Thanks to a trail of other readings, two of the last books I read in revising Accountability Frankenstein were Theodore Potter's Trust in Numbers (1995) and Kurt Danziger's Constructing the Subject (1990), both relatively dense books discussing topics on the edges of my concerns with testing and professional expertise. While reading the page proofs of a book that will be coming out in just a few months, I've already had one basic assumption rattled. Then I picked up Stephen Turner's Liberal Democracy 3.0 (2003), about whose provocative arguments about expertise and democratic political theory I've written before.
So in this trail of expertise, professional history, and our social trust in test scores, I've come to two very different chunks of the literature. Theodore Potter has written two books on the social history of statistics, one on The Rise in Statistical Thinking (1988) in the 19th century and a second one (Trust in Numbers), which is a little more broad and ambitious in its argument. I left that fairly early to tackle the Danziger book, which is a brilliant little book that rocks you with a gem of insight every chapter. Danziger argues that Wundt's laboratory circle in Leipzig both established the concept of subject and also became an alternative view of subject (where the experimenter and observer frequently exchanged roles) to the later, more common notion of subject as of a different social status and knowledge position than the experimenter (and report author).One point that is both suggestive and devastating is Danziger's suggestion that schools may have influenced the path of psychology as much as the other way around, for three reasons: first, schools created a huge resource of subjects once those became defined as a separate social group from experimenters; second, schools became a target of marketing of applied research; and third, in their dramatic expansion in the late 19th century and the organization around bureaucratic forms (graded multi-classroom schools, for example), the new bureaucratic school systems both produced and consumed huge numbers of the type of population statistics that are akin to censuses, creating the idea that one could capture the sense of schools and children with a sort of social census. That statistical consumption may have shaped psychology's turn from reporting the introspective observations of individuals to the reporting of aggregate statistics, what Danziger calls a "psychological census."

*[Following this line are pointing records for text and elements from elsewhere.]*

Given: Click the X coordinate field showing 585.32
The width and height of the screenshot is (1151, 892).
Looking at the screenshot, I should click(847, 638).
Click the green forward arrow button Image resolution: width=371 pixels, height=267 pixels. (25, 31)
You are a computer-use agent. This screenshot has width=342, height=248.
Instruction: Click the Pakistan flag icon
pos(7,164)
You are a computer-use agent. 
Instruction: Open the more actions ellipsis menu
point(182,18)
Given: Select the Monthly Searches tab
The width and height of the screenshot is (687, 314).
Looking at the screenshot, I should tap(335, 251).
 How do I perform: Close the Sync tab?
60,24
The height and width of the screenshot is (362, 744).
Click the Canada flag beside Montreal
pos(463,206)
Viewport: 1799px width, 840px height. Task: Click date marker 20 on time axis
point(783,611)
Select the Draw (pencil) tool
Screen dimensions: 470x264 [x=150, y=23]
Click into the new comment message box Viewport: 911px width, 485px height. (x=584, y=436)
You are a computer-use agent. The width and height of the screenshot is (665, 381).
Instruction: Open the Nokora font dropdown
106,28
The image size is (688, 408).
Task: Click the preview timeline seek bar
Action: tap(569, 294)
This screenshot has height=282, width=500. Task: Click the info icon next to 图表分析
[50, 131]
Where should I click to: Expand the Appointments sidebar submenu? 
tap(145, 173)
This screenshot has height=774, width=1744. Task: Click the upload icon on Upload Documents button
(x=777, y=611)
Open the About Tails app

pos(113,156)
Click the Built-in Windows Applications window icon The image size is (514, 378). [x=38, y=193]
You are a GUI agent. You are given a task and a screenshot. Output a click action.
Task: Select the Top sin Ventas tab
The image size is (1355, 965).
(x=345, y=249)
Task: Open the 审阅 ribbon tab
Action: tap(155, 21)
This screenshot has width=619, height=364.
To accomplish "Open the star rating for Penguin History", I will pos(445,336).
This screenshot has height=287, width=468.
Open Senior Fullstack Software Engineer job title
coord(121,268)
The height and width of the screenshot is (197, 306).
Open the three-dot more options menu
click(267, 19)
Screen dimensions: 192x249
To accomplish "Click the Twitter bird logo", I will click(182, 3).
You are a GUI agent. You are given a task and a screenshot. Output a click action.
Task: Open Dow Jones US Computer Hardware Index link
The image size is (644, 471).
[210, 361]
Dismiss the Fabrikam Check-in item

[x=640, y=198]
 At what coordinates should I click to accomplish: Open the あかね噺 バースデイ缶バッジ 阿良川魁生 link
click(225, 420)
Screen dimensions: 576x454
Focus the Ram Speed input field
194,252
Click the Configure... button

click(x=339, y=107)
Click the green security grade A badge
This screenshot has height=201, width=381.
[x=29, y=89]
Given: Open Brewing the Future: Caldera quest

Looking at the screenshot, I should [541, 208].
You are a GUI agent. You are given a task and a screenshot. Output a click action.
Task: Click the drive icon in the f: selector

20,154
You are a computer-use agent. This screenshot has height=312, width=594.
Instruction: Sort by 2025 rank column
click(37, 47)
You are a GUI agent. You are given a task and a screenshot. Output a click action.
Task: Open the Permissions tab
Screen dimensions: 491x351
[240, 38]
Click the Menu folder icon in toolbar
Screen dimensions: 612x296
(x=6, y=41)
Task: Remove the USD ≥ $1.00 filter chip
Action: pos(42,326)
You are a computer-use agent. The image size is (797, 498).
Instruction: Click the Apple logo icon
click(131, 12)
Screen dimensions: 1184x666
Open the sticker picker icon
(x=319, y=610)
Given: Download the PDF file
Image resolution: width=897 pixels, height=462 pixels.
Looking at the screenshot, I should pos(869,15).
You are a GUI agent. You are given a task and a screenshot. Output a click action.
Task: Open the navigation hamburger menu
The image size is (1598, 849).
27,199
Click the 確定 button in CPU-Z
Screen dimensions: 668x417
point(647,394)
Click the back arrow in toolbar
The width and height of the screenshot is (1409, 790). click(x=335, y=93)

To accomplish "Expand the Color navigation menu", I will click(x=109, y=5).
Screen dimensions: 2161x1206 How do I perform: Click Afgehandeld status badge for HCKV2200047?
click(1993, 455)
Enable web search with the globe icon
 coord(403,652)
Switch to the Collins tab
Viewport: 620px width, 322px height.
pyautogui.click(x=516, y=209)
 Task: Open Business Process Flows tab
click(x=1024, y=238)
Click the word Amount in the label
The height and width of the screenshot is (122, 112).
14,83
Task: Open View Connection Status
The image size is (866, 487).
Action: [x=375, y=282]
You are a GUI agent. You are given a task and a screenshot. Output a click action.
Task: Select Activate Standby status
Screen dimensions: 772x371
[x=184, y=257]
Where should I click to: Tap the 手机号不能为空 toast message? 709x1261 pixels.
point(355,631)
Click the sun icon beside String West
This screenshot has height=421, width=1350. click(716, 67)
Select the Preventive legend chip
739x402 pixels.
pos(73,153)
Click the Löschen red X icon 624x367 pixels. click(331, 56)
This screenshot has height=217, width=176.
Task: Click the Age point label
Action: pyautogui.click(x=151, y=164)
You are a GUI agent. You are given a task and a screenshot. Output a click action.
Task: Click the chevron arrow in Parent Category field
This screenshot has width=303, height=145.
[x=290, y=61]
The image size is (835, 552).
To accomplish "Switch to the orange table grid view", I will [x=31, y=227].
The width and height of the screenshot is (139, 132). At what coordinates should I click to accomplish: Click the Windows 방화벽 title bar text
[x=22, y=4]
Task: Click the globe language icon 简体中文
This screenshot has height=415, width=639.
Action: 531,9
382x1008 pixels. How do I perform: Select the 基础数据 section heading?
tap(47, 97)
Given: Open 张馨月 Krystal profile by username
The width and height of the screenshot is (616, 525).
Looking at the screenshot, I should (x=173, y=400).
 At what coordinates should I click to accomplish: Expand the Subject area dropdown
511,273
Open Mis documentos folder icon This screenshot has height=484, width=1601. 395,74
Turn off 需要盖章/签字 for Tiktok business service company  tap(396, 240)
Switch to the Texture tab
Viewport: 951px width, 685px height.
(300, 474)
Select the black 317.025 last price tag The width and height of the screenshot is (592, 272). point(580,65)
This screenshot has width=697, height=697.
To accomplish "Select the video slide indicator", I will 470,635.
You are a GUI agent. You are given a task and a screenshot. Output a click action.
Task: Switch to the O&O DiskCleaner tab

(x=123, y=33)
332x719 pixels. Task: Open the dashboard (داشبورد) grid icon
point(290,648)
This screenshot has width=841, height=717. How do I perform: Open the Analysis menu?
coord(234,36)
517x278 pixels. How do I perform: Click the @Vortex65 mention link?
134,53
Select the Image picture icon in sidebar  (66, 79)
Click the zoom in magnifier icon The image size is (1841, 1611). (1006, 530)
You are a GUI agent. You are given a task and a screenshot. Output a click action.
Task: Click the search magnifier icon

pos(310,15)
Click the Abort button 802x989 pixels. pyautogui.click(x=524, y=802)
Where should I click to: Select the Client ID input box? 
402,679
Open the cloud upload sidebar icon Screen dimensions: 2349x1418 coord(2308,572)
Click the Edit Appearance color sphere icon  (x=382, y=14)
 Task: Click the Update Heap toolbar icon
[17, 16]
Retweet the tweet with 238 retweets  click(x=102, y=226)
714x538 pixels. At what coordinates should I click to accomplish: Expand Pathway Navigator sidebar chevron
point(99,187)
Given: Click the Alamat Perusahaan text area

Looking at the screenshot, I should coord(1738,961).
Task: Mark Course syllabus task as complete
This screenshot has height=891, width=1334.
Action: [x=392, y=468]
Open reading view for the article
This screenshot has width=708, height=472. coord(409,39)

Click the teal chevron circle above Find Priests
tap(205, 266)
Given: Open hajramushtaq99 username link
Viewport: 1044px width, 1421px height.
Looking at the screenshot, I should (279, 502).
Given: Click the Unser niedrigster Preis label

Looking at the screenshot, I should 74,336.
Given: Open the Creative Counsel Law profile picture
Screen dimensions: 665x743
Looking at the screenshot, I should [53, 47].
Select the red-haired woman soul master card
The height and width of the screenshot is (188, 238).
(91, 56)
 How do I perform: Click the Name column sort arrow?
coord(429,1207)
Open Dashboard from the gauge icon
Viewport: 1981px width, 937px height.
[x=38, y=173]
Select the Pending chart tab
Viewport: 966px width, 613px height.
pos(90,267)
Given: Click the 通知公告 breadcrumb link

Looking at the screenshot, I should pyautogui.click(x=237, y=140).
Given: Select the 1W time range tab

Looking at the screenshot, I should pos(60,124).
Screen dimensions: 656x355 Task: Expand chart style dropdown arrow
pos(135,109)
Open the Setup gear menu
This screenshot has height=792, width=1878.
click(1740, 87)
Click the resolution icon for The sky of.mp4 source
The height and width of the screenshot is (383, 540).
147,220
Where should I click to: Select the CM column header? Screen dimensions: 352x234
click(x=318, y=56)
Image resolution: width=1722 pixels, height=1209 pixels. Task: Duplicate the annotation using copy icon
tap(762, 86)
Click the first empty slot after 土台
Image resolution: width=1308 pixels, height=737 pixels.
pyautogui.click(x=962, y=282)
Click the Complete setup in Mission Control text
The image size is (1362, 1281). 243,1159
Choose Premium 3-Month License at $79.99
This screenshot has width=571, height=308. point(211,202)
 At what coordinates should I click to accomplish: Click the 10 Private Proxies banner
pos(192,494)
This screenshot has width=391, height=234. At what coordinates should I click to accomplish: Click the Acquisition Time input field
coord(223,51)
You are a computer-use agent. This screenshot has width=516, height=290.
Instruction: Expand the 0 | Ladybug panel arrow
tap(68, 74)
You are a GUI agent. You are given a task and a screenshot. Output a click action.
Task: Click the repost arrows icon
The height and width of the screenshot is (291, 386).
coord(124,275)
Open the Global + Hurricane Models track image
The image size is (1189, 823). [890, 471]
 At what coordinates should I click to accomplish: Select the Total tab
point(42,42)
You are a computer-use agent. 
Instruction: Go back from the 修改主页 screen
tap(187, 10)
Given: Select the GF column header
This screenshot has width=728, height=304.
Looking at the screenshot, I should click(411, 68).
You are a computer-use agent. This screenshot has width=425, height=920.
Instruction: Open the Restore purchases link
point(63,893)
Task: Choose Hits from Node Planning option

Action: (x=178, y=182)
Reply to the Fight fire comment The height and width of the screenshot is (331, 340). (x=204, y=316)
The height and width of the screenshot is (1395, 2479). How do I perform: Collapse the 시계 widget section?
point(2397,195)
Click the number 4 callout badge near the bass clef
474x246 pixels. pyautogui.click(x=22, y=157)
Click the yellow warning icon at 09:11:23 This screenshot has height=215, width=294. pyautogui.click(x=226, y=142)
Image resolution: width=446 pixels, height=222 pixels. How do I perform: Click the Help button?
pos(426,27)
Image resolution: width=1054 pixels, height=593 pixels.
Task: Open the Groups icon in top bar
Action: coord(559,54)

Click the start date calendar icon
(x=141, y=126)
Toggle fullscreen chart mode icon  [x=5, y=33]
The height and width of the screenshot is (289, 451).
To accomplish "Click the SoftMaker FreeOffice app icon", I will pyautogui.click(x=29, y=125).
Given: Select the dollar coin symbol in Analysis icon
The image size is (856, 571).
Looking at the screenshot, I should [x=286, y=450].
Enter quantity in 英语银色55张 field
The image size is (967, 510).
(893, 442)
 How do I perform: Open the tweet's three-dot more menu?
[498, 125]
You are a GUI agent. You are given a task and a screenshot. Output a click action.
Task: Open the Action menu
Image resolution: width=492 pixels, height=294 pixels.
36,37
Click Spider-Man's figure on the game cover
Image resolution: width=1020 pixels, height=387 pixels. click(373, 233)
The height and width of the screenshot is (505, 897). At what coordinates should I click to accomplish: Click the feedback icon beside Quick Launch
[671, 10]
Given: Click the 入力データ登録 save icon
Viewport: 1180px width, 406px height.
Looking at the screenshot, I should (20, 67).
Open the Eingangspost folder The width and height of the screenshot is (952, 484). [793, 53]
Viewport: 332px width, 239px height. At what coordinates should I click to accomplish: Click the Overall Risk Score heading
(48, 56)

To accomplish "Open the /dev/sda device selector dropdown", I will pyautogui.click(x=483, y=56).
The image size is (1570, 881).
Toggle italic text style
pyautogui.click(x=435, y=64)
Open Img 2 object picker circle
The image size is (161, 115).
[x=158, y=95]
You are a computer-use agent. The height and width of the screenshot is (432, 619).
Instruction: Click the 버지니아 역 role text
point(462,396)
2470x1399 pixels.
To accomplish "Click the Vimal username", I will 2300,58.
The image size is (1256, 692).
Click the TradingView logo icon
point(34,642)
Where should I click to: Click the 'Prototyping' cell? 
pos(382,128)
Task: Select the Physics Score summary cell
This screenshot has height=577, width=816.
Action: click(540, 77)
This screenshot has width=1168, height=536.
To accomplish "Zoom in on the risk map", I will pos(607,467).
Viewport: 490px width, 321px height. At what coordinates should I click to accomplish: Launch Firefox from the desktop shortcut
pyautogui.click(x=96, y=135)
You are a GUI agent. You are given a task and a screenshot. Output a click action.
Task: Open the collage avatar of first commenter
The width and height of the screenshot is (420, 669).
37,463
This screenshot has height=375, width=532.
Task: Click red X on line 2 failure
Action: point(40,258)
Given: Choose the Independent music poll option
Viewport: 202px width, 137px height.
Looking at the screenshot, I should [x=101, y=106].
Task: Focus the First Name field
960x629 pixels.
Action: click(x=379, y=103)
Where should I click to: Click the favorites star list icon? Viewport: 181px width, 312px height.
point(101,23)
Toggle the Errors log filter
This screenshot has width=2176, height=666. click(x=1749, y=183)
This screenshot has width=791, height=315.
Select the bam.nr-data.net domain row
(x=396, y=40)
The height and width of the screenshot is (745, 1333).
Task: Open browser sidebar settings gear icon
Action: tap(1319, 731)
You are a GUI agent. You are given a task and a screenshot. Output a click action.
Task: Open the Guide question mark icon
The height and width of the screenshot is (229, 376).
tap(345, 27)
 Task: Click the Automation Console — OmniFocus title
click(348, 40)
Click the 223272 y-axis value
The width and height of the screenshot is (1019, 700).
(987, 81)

In turn, this broad (and ironic) argument brings me to two other authors: John Dewey and Daniel Calhoun. Most people in education describe Dewey as a sort of demi-god, creating a humane vision of education. What my colleague Erwin Johanningmeier argues is that Dewey used schools as a way to inform his writings on pragmatism more than attempting to define what schools should do. I suspect this may be a matter of different perspectives on the same writings, but Johanningmeier's argument parallels Danziger's.
The second is that Danziger cites Calhoun's The Intelligence of a People (1973), of which Dorothy Ross aptly said, "Any reader who spends a few minutes with Calhoun's ... book will learn that it is infuriatingly difficult of access." She also noted, again accurately, "But it will repay the reader's persistence." Ross should know, having written G. Stanley Hall's biography and must have had plenty of "infuriatingly difficult" times with the material.
But back to Calhoun: one of his points early in the book is much like the point that Robert Dreeben made in On What Is Learned in School (1968), that testing and assessment in general displaces responsibility onto students. And, in what perhaps should be no surprise, Dreeben's book is not only as impenetrable as Calhoun's, but it is so difficult to read that we talk about his broader argument by using the words of another 1968 book, Philip Jackson's Life in Classrooms, where he coined the phrase "hidden curriculum."
But if the hidden curriculum of assessment has historically been to shift responsibility, then that continues with the modern version of accountability, which usually displaces responsibility away from the center, even as education policy becomes more centralized.
(Another version of this appeared on my professional blog, and A. G. Rud asked me to write about it here, so I have.)